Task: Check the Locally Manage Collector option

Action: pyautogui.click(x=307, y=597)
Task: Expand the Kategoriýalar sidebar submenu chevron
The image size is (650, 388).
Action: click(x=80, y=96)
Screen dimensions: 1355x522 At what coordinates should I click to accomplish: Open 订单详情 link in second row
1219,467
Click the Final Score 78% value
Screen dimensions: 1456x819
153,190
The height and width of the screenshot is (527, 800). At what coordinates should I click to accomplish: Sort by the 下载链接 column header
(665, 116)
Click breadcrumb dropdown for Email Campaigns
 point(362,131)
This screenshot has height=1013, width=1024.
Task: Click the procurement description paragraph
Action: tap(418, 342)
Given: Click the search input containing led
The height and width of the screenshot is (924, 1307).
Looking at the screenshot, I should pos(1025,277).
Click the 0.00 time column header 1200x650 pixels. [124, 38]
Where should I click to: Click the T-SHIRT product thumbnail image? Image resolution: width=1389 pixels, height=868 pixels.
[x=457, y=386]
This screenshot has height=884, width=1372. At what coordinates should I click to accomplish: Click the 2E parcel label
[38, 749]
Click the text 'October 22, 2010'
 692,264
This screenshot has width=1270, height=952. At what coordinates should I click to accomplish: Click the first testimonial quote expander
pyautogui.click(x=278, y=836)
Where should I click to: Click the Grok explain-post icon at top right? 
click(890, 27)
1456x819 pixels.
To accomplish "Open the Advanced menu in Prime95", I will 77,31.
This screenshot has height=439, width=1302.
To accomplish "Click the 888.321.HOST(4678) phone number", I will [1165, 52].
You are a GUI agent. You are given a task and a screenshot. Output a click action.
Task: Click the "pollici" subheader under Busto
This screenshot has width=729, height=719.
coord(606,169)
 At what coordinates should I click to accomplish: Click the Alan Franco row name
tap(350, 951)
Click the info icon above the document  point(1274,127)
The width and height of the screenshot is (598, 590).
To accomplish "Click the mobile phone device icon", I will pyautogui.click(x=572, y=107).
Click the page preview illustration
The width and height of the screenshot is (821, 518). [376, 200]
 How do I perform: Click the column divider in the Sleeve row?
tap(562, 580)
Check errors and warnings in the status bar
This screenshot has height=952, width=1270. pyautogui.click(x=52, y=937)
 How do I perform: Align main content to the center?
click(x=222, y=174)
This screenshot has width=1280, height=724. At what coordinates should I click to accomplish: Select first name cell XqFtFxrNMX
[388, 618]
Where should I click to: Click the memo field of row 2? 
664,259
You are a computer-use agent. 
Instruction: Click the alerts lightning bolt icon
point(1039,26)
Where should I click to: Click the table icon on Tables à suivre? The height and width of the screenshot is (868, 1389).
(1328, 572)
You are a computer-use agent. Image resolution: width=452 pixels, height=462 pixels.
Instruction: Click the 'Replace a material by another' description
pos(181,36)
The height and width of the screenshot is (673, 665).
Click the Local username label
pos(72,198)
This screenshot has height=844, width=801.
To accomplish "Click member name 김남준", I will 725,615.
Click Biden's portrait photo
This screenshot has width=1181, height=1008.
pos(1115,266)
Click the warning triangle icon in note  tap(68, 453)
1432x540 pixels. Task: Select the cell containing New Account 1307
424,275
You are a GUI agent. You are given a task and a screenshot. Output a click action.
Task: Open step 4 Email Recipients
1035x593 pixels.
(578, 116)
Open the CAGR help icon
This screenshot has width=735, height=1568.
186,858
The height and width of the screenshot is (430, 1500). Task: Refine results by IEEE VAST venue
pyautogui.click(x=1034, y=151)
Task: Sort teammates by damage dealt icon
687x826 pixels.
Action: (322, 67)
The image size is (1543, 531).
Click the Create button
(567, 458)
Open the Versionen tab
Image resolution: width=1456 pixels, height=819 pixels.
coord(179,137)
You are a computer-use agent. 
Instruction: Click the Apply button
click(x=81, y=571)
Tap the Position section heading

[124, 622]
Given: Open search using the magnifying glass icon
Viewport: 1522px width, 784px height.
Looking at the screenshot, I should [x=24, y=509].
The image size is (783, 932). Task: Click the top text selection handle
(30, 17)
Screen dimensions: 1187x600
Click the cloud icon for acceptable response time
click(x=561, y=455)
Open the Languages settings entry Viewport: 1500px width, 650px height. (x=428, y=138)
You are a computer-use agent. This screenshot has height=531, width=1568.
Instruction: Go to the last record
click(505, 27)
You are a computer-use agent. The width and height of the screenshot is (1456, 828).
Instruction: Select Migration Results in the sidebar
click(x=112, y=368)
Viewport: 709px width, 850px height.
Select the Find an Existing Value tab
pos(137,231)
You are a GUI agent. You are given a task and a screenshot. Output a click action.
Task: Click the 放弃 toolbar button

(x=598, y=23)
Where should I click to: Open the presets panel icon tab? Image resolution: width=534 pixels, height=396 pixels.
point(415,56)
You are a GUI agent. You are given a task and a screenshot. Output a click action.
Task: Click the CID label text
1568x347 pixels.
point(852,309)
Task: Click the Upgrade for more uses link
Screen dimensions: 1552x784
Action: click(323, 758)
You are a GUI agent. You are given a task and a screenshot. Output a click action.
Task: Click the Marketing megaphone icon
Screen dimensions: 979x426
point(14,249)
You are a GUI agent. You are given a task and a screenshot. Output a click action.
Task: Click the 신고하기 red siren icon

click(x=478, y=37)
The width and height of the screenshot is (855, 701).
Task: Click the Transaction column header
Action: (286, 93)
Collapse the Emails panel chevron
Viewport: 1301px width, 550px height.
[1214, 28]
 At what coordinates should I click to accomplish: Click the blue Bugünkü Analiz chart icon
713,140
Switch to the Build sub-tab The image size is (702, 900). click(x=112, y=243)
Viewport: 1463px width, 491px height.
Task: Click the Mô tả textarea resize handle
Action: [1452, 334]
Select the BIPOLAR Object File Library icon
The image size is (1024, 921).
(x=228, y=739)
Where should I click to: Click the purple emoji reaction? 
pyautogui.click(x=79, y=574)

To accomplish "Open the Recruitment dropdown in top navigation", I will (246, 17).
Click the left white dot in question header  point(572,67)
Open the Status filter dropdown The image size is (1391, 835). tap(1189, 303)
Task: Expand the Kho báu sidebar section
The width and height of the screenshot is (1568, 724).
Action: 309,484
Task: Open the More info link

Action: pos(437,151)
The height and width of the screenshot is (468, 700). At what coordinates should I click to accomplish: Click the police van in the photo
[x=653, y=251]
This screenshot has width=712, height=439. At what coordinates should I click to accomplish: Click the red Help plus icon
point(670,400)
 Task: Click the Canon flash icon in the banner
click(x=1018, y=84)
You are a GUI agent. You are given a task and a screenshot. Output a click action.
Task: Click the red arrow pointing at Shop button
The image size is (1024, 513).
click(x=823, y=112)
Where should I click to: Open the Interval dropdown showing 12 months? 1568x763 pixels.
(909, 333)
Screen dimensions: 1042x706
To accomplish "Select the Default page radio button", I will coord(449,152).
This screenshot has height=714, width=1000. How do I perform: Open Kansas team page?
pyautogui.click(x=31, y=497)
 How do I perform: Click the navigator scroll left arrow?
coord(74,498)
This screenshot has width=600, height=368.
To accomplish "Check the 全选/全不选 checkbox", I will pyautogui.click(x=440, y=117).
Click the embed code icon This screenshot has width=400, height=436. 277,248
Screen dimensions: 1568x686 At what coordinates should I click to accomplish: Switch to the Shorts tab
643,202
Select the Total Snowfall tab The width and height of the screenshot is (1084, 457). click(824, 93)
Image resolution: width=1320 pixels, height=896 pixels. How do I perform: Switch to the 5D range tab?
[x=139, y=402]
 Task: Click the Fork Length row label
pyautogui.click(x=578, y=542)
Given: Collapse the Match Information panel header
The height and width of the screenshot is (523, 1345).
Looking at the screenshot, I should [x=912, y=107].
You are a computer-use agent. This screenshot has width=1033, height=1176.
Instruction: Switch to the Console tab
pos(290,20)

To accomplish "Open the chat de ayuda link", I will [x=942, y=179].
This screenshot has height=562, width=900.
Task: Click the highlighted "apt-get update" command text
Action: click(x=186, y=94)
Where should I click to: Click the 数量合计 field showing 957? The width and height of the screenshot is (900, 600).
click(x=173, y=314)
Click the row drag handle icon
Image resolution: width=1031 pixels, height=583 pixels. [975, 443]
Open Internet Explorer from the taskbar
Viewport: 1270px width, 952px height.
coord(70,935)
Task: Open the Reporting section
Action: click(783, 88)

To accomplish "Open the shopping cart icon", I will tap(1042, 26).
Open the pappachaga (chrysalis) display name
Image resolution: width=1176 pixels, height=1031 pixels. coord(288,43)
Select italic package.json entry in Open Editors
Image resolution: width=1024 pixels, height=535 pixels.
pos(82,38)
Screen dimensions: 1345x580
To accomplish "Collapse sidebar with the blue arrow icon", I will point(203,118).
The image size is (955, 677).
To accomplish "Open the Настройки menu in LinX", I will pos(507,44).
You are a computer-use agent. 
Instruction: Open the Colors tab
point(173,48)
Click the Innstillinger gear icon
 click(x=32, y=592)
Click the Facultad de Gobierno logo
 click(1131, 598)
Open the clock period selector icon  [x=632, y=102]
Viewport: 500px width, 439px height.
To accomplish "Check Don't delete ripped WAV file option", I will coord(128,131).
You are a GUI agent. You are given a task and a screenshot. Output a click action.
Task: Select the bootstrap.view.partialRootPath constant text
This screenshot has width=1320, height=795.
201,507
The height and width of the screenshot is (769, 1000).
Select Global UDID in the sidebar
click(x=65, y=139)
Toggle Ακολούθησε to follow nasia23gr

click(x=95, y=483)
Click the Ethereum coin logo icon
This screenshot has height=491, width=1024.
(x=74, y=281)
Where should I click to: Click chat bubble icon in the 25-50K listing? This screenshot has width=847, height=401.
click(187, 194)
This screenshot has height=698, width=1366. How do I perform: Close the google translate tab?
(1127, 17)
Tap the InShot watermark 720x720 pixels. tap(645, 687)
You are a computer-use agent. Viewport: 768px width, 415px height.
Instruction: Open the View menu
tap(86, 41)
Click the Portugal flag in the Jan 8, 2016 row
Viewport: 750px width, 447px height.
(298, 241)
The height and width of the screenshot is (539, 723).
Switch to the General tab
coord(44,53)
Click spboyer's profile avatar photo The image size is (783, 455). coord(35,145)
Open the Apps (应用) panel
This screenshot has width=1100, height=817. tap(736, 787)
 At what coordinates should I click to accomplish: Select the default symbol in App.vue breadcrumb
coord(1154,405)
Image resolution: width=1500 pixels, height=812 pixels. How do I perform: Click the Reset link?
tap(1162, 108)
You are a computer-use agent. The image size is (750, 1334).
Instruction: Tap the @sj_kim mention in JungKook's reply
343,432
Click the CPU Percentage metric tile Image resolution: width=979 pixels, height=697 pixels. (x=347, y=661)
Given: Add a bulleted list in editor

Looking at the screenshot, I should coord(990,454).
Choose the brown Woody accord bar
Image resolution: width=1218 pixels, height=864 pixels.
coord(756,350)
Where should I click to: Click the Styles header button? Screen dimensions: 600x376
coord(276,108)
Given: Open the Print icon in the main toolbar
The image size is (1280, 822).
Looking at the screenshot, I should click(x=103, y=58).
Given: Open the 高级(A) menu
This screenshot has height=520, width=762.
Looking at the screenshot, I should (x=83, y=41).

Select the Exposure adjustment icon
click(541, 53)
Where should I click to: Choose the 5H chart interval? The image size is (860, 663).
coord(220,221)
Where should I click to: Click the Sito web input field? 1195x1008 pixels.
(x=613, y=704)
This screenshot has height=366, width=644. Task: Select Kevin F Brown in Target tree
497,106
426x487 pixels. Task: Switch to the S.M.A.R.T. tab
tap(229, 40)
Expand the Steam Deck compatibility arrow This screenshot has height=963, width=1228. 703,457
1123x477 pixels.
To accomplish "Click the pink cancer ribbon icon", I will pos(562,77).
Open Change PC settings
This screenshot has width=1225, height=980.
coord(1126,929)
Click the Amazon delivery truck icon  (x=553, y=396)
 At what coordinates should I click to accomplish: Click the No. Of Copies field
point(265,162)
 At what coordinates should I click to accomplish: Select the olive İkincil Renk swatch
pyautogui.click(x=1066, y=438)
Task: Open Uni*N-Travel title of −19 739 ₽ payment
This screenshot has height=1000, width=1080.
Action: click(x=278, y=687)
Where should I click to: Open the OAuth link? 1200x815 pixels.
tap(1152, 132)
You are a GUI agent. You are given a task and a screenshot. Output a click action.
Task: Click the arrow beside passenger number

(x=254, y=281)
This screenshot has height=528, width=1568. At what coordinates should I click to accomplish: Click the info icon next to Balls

◆ ◆ ◆ ◆

> [WRITTEN INSTRUCTION]:
Convert the material from the line containing "Image resolution: width=1500" through the line containing "click(541, 53)" into a Markdown table with the columns Row and Entry. Give each nonblank line its own numbered row and leave out blank lines.

> [SOLUTION TO THIS EXERCISE]:
| Row | Entry |
|---|---|
| 1 | Image resolution: width=1500 pixels, height=812 pixels. How do I perform: Click the Reset link? |
| 2 | tap(1162, 108) |
| 3 | You are a computer-use agent. The image size is (750, 1334). |
| 4 | Instruction: Tap the @sj_kim mention in JungKook's reply |
| 5 | 343,432 |
| 6 | Click the CPU Percentage metric tile Image resolution: width=979 pixels, height=697 pixels. (x=347, y=661) |
| 7 | Given: Add a bulleted list in editor |
| 8 | Looking at the screenshot, I should coord(990,454). |
| 9 | Choose the brown Woody accord bar |
| 10 | Image resolution: width=1218 pixels, height=864 pixels. |
| 11 | coord(756,350) |
| 12 | Where should I click to: Click the Styles header button? Screen dimensions: 600x376 |
| 13 | coord(276,108) |
| 14 | Given: Open the Print icon in the main toolbar |
| 15 | The image size is (1280, 822). |
| 16 | Looking at the screenshot, I should click(x=103, y=58). |
| 17 | Given: Open the 高级(A) menu |
| 18 | This screenshot has height=520, width=762. |
| 19 | Looking at the screenshot, I should (x=83, y=41). |
| 20 | Select the Exposure adjustment icon |
| 21 | click(541, 53) |